* [WORK ORDER] Take every line from the data that has the word "computer" in it.

* [EXCERPTED DATA]

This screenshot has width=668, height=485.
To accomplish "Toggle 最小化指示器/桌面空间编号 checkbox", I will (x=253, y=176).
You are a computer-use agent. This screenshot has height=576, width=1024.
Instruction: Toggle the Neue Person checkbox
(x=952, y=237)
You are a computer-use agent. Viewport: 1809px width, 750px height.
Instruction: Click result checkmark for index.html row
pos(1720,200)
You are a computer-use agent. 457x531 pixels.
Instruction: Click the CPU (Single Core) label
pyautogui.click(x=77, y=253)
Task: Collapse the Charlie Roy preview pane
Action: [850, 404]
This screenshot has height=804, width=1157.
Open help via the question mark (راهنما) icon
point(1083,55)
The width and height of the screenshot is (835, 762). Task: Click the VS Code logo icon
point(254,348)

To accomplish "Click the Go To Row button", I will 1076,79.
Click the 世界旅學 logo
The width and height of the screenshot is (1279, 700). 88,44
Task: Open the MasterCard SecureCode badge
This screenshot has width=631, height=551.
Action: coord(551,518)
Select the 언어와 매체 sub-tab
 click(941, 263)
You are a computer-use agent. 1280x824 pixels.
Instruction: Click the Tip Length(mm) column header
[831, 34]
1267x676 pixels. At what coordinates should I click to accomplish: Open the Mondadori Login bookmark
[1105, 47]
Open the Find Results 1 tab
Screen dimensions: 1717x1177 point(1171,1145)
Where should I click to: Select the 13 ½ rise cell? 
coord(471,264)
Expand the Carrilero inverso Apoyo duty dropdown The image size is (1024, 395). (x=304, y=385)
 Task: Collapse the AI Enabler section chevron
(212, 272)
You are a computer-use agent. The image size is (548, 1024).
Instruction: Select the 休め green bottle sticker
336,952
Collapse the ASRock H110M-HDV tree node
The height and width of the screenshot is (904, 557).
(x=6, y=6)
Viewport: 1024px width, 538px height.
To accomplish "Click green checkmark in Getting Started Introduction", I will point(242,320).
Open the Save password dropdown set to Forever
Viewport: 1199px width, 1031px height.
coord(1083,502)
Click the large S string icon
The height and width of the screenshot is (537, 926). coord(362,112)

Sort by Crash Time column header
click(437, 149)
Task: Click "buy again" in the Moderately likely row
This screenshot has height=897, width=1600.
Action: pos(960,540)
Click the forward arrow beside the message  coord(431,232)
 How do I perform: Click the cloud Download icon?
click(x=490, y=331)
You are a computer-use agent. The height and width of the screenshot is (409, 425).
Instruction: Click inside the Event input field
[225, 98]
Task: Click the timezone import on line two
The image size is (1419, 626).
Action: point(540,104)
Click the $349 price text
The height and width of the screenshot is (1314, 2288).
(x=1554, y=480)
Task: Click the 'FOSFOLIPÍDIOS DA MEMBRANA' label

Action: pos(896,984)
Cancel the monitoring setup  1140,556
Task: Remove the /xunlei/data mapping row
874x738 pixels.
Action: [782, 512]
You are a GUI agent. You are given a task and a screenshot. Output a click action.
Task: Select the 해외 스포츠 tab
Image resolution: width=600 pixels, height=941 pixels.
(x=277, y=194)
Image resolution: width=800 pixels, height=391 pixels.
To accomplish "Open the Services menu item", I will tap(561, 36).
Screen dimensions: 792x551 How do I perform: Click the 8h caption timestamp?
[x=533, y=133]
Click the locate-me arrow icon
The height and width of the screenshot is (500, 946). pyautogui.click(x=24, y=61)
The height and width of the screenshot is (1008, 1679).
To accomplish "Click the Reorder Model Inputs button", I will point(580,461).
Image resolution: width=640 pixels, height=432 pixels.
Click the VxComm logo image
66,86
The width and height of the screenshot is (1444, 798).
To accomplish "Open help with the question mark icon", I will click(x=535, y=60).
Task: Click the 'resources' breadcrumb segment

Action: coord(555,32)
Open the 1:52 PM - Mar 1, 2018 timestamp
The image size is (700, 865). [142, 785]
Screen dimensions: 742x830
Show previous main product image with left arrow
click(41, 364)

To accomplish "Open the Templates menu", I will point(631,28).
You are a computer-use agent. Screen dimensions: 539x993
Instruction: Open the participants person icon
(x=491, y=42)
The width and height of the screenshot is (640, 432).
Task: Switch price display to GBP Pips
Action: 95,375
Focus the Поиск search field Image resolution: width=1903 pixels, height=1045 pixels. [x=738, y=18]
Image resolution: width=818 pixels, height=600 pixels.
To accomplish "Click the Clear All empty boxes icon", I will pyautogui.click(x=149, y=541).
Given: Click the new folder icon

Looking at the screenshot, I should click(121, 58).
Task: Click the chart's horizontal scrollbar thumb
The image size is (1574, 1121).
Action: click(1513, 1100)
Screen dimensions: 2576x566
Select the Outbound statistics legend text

* [EXERCISE ANSWER]
You are a computer-use agent. This screenshot has height=576, width=1024.
You are a computer-use agent. Viewport: 1809px width, 750px height.
You are a computer-use agent. 457x531 pixels.
You are a computer-use agent. 1280x824 pixels.
You are a computer-use agent. The image size is (548, 1024).
You are a computer-use agent. The height and width of the screenshot is (409, 425).
You are a computer-use agent. Screen dimensions: 539x993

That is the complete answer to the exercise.